[TASK DETAILS] Restate word for word the line with "Open the floating hamburger menu" and all lines after it; please stop only at the end of the listing below.

*** MATERIAL PROVIDED ***

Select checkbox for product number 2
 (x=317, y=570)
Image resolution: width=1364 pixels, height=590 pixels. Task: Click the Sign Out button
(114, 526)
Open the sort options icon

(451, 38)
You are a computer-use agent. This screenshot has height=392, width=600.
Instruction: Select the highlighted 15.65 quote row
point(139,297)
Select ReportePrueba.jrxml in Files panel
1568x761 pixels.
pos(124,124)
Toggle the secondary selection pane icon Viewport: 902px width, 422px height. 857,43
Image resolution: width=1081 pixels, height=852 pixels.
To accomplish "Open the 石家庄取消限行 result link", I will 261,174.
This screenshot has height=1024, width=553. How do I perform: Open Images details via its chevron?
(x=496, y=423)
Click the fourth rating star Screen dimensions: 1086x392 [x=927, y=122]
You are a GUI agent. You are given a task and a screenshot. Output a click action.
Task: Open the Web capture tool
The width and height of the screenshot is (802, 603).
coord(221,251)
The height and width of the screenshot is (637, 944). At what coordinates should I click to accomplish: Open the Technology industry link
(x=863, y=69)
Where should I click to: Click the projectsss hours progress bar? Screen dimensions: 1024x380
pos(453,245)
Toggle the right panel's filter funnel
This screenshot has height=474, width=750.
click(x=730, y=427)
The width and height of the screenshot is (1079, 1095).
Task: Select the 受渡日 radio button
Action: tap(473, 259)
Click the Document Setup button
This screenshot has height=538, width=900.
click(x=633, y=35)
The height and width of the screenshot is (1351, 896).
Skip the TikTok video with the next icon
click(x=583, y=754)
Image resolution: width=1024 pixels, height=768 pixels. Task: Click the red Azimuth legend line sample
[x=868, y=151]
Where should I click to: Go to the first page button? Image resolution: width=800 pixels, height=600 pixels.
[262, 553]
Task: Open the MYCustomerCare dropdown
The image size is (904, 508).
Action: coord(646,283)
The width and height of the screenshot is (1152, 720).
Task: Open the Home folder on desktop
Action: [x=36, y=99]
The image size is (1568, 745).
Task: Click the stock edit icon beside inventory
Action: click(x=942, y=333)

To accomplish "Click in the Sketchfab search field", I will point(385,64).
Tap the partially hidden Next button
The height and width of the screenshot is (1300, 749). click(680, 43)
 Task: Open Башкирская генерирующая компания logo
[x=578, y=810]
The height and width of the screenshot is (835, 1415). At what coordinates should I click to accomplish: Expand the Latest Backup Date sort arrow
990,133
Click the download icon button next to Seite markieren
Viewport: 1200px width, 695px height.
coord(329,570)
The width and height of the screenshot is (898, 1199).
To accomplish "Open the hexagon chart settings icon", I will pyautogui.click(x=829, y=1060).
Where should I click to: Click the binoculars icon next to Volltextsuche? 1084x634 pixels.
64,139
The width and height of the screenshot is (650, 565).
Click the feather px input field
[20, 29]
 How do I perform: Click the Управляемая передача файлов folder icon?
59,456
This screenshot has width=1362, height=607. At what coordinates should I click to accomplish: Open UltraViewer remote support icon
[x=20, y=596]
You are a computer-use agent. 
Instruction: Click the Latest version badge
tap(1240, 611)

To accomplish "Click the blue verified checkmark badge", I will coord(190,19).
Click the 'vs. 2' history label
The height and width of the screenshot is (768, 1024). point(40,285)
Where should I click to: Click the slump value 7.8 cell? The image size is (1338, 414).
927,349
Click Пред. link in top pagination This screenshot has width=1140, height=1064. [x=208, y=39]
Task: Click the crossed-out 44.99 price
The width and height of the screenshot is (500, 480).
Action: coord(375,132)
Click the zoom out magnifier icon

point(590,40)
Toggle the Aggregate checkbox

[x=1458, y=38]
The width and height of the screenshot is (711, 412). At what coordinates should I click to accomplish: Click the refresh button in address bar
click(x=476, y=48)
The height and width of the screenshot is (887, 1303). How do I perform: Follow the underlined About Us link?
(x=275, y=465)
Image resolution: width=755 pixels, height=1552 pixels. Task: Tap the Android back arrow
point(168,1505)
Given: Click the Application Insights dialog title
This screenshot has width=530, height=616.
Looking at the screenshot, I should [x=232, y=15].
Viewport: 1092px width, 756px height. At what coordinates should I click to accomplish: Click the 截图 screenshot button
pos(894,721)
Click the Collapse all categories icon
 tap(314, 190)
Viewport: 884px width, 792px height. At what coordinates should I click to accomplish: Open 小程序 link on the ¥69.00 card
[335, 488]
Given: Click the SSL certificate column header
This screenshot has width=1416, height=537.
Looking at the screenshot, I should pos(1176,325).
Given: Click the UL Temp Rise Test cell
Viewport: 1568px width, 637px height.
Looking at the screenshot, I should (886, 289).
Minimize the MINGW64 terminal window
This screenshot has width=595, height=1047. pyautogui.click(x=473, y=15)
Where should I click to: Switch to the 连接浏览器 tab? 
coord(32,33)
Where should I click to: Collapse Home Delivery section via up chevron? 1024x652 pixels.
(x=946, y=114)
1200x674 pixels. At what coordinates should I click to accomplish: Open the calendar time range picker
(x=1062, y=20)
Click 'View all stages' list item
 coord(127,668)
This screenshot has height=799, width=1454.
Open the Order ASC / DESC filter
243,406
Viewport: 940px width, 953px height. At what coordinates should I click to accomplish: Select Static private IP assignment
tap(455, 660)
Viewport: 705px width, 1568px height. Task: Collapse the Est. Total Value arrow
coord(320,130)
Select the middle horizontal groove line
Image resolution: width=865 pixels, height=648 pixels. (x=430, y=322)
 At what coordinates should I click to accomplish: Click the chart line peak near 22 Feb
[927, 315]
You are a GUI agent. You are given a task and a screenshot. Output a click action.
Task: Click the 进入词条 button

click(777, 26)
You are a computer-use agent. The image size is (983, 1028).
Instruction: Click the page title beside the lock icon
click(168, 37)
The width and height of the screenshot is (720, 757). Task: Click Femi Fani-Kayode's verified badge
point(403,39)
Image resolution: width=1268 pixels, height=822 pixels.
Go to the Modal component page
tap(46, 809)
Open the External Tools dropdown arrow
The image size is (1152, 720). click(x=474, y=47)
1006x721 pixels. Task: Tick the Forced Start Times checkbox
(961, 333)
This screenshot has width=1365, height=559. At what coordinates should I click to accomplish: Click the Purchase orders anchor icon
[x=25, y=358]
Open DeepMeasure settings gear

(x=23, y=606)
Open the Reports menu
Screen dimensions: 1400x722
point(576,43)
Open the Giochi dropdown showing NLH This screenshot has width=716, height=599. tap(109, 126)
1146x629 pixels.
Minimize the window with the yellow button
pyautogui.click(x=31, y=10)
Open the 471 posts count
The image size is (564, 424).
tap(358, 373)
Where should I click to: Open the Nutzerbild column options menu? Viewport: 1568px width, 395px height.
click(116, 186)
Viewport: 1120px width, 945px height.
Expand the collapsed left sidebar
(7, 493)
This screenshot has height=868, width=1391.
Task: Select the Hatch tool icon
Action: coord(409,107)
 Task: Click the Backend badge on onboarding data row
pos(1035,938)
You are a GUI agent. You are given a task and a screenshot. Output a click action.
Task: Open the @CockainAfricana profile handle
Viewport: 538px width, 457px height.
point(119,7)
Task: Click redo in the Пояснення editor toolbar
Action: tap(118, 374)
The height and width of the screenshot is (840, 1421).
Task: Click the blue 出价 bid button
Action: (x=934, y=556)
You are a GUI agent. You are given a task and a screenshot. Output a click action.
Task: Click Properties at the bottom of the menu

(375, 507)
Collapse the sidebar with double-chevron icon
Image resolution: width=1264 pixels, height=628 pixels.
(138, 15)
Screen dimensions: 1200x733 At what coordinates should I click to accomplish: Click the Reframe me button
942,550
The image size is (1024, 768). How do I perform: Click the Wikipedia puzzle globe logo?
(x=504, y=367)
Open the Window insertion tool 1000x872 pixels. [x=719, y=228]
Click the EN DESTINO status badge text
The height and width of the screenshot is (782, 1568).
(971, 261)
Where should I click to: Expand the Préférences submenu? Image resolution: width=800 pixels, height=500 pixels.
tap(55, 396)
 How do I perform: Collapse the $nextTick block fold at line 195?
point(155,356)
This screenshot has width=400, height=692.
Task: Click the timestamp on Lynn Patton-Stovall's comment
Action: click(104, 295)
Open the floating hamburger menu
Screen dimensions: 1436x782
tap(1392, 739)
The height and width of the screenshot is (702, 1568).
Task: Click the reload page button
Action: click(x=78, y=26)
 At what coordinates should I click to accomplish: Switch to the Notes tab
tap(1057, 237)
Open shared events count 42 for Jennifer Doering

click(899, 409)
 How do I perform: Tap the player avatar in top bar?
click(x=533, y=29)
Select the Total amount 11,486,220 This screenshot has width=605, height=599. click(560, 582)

*** End of MATERIAL PROVIDED ***

[OUTPUT]
Open the floating hamburger menu
Screen dimensions: 1436x782
tap(1392, 739)
The height and width of the screenshot is (702, 1568).
Task: Click the reload page button
Action: click(x=78, y=26)
 At what coordinates should I click to accomplish: Switch to the Notes tab
tap(1057, 237)
Open shared events count 42 for Jennifer Doering

click(899, 409)
 How do I perform: Tap the player avatar in top bar?
click(x=533, y=29)
Select the Total amount 11,486,220 This screenshot has width=605, height=599. click(560, 582)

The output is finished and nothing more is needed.